Premiums for motorists have risen by 70pc in the past three years, but now consumer groups have called for a "very serious review" of car premiums.
Home and motor insurer Aviva has seen its profits for the first half of the year rise by 12pc to €48m, after raising the cost of its cover.
Earlier this week, RSA said it returned to profit, with FBD expected to also have made profits in the first half of this year.
Together, the three insurers represent the lion's share of the motor cover market.
A recent report from the Department of Finance also noted that insurers had returned to making profits.
There have been falls in premiums in recent months, but many drivers are still being hit with hikes in the cost of cover.
The steep rises of the past three years continue to feed through the system.
Dermott Jewell, of the Consumers' Association lobby group, said it was time for major review of premium costs.
"This is a clear signal of the need for a very serious review of the outrageous prices of motor premiums," he said. "They must reduce the cost and burden on so many motorists who are struggling to afford cover."
He said the Government should tell insurers it was time to give something back to drivers.
Aviva admitted that the rise in its profits was driven by an increase in net written premiums. It also cited initiatives in the company's claims handling that resulted in a lower claims ratio and pushed up profits. It said it had a policy of fighting all cases of fraud.

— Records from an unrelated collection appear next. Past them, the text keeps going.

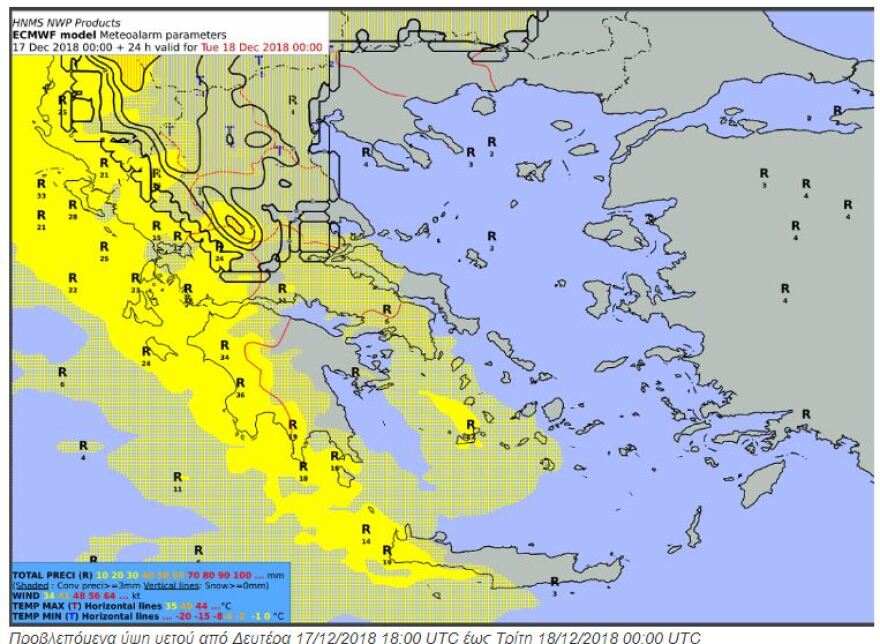Click the 'WIND' legend label

tap(24, 595)
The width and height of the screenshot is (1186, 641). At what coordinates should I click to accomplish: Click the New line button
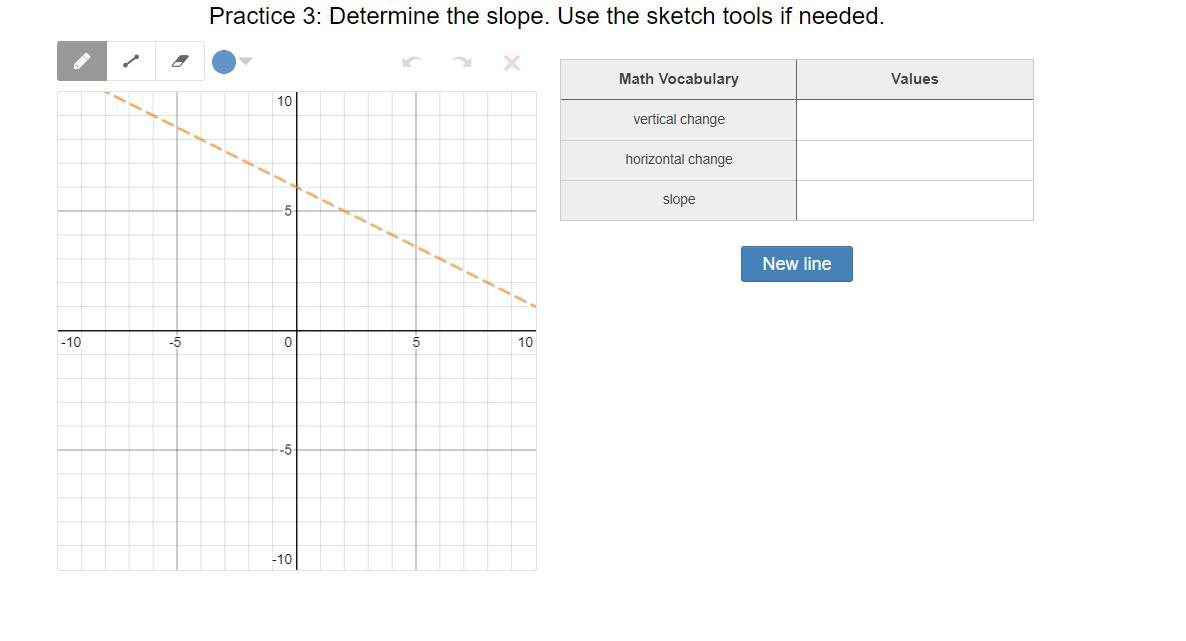796,264
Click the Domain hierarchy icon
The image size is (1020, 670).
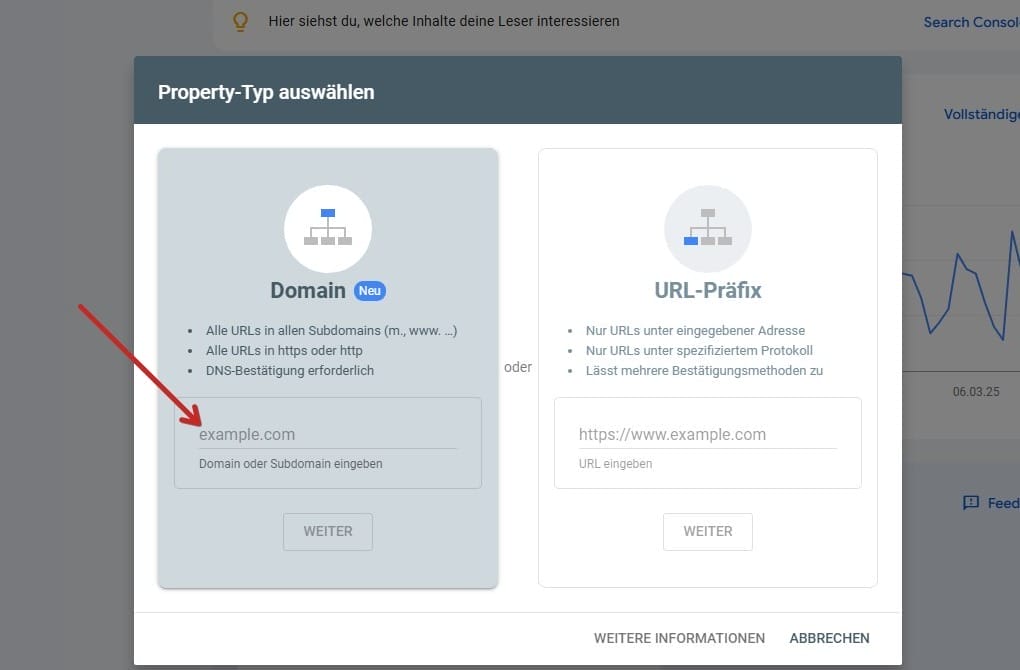pos(328,229)
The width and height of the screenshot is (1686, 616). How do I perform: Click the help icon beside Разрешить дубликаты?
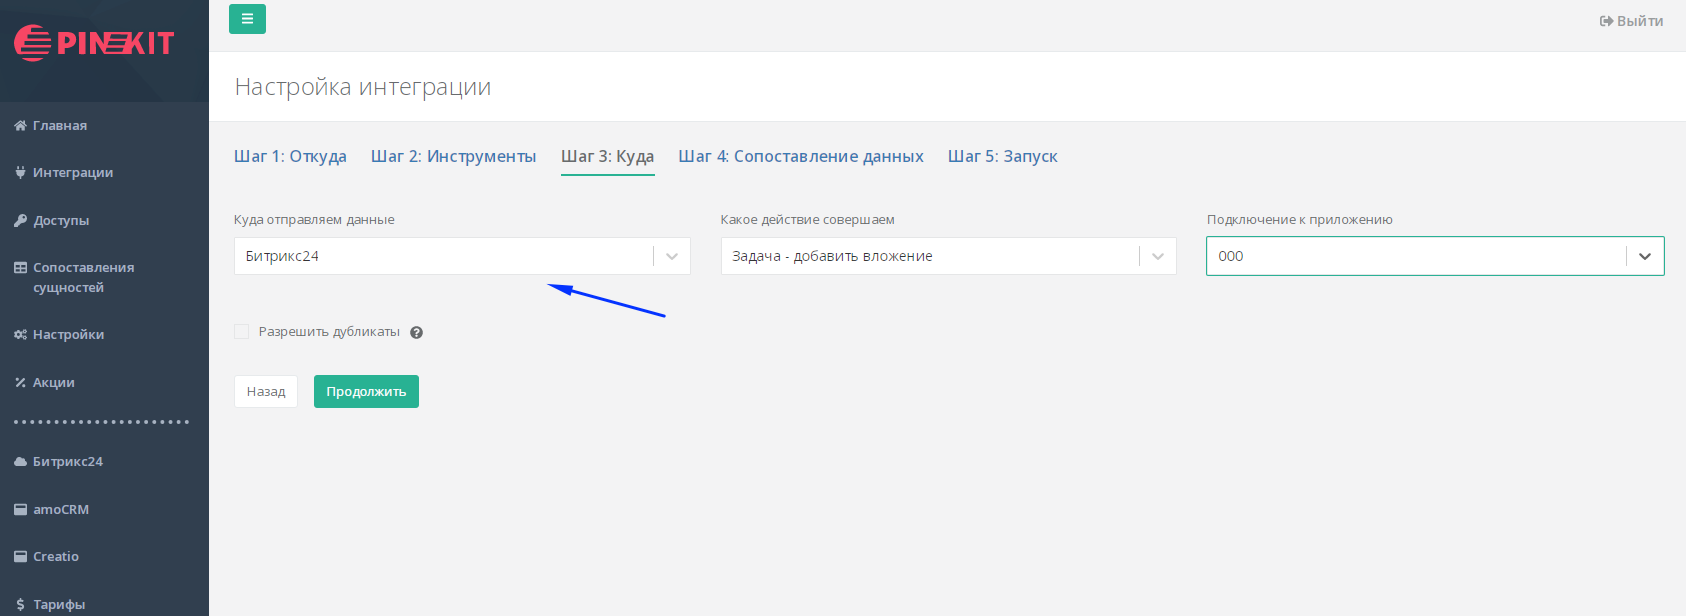pyautogui.click(x=416, y=333)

Aviva Ireland, which employs 1,150 people, said that the benign weather in the year to date also contributed to the increased profits.

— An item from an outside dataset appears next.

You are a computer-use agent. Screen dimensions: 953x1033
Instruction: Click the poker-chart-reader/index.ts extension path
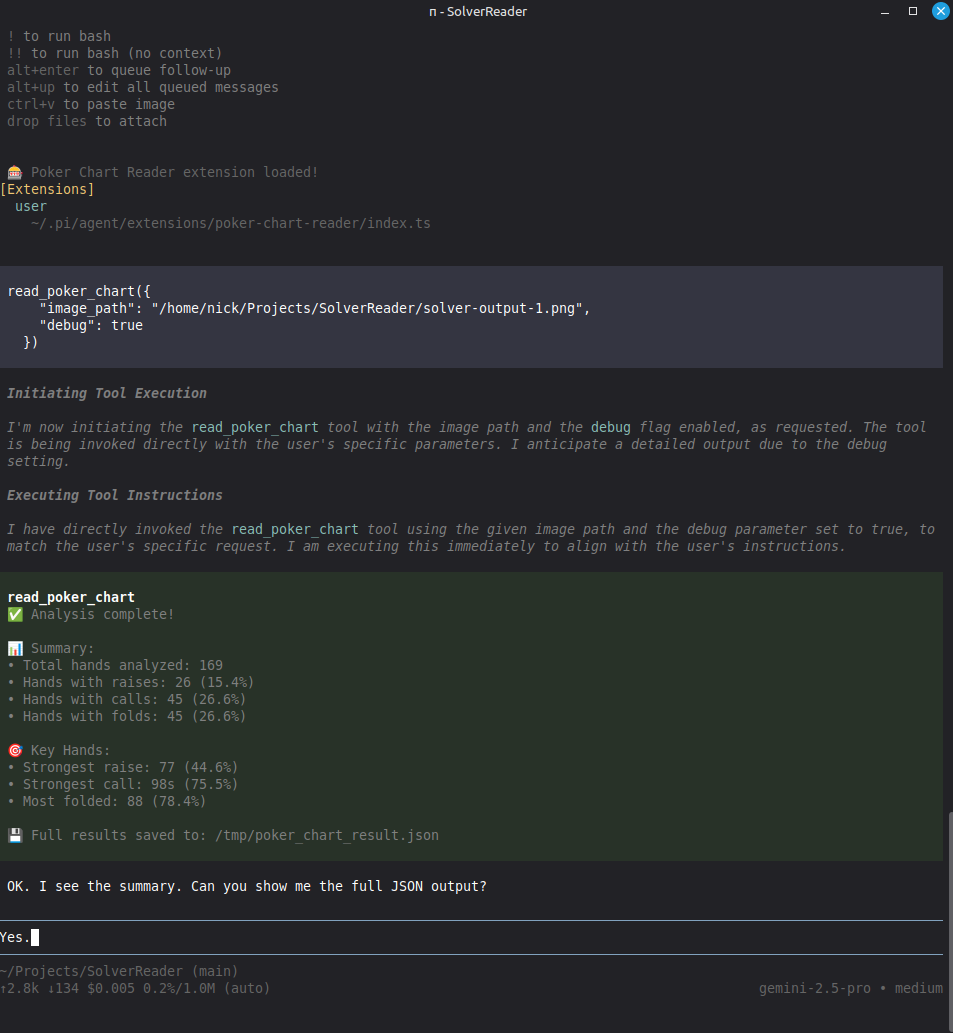(230, 223)
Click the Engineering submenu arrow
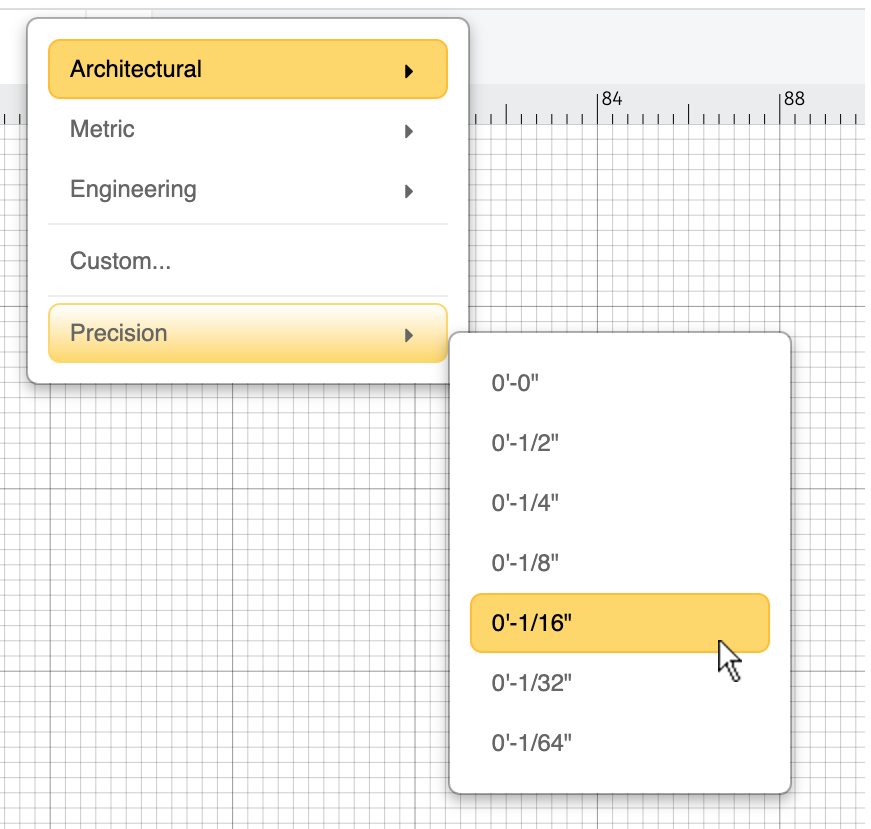The height and width of the screenshot is (829, 871). pyautogui.click(x=409, y=191)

But its chief executive John Quinlan said the motor market remained challenging.
He added: "We continue to invest significantly in our fraud prevention and detection systems and are relentless in fighting all suspected cases of fraud, often at considerable cost."
He said that one recent case it defended in the High Court and in the Court of Appeal would cost the company €350,000.
This is understood to be a case where a judge said an Englishman who sued a Kinsale hotel for €1.4m over injuries he claimed he sustained when he fell out a window was "relentlessly" dishonest.
Earlier this week, RSA saw its Irish division return to profit in the first half of the year. It comes after the Irish unit of the UK insurer was hit by a massive accounting scandal in 2013.
The insurer reported a profit of £2m (€2.23m) over the interim period. This was up from a loss of £1m (€1.1m) in the same period in 2016, the group said. It said it expected to be profitable for the 2017 full year.
Goodbody Stockbrokers expects FBD to report profits of €9m for the first half of the year.